[Materials provided]
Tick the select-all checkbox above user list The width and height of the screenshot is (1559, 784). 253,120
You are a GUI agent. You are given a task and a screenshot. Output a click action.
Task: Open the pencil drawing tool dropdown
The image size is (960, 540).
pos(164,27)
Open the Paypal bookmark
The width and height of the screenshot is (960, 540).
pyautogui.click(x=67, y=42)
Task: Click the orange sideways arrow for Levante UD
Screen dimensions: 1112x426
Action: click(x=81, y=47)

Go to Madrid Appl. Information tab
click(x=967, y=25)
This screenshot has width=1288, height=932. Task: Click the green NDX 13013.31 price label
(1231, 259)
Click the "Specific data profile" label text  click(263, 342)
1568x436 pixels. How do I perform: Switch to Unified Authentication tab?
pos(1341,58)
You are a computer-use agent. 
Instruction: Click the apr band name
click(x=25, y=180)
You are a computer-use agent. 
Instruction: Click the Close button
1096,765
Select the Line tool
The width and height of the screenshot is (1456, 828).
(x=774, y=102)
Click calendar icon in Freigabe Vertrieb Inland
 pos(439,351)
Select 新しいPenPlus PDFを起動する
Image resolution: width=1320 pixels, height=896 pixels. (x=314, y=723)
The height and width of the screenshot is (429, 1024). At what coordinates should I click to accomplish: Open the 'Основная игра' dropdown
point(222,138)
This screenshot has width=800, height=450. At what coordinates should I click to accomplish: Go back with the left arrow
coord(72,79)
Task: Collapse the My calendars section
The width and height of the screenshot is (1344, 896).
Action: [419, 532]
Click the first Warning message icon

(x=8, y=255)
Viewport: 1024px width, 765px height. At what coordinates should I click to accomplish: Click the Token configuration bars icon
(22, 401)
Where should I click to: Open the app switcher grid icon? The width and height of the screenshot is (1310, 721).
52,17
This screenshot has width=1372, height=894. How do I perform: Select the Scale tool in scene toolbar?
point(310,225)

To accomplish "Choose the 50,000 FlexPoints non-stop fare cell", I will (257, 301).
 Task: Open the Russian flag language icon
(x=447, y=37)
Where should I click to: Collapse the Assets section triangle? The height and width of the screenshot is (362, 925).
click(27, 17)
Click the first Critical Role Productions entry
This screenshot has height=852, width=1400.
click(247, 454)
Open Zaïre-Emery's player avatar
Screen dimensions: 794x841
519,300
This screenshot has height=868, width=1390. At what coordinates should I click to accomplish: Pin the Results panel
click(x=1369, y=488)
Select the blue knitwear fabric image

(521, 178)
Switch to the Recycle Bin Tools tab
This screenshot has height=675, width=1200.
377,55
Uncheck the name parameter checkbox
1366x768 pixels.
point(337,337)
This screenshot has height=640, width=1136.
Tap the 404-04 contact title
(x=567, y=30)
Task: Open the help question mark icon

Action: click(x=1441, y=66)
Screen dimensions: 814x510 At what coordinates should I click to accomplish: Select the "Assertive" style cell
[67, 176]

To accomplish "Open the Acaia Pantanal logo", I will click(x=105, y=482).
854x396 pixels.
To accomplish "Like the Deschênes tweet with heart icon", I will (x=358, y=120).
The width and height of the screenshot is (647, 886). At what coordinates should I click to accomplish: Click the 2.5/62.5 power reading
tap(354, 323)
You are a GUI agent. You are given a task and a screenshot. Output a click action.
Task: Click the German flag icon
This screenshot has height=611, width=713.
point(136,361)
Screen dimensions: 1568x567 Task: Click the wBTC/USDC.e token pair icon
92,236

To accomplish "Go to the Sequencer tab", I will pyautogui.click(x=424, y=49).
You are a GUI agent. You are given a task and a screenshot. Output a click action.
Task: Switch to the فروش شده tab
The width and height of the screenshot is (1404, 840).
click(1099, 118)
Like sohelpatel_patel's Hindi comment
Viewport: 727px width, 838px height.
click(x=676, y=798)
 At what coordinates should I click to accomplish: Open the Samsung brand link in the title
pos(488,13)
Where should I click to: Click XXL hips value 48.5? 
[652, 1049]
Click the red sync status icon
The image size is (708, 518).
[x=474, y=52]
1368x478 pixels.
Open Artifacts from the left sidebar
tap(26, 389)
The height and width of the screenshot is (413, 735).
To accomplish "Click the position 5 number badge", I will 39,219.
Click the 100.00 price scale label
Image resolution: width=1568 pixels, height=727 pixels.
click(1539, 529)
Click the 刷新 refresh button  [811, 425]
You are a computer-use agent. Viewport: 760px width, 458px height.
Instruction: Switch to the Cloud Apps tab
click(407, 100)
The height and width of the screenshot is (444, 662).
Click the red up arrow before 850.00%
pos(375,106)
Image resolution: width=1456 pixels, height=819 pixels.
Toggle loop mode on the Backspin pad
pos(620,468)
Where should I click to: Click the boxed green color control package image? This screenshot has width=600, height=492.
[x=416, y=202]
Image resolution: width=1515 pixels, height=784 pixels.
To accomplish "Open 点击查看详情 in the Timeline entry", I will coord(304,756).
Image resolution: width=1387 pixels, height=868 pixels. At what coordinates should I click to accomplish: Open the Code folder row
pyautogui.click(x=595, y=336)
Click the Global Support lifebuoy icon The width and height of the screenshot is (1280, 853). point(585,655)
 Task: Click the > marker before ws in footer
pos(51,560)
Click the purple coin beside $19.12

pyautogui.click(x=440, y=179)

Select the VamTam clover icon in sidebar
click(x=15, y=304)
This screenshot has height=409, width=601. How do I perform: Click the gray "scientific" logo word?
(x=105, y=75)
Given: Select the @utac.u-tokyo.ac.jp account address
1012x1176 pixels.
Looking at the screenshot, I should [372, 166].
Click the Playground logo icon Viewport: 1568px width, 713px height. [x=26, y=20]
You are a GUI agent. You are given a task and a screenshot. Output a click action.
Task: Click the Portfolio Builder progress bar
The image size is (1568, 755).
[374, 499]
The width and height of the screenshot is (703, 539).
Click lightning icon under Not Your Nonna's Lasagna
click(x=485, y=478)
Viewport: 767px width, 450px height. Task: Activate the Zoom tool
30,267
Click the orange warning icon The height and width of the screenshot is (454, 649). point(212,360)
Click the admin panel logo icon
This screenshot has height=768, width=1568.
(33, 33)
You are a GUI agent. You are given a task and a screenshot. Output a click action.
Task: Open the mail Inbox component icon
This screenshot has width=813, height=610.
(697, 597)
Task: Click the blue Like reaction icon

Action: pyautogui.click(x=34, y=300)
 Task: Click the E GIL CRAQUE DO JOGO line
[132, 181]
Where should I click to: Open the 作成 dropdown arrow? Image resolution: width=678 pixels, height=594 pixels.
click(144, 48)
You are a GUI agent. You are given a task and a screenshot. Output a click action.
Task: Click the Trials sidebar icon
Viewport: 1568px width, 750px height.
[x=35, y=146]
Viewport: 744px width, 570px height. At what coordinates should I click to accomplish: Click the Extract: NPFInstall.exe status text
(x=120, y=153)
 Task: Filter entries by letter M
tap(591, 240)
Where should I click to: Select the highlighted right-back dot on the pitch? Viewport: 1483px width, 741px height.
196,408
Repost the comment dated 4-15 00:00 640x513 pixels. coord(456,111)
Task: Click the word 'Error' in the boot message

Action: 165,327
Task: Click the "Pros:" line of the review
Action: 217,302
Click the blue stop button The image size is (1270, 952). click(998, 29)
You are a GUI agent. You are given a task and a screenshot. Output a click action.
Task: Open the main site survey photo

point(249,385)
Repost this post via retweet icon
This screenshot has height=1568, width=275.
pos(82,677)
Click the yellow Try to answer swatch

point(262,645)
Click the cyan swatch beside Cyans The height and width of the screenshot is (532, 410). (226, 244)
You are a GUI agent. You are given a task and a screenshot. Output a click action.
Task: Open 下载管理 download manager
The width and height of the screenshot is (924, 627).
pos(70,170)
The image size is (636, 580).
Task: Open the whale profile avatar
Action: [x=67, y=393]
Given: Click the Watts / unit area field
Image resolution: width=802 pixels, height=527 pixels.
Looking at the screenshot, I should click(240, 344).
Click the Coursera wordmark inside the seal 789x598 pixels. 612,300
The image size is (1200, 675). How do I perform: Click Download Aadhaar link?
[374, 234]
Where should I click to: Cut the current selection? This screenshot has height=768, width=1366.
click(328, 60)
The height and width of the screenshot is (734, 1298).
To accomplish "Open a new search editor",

[Given exercise]
How many lines of the listing above contain the string "stop"? Give only the number.

[Result of this exercise]
2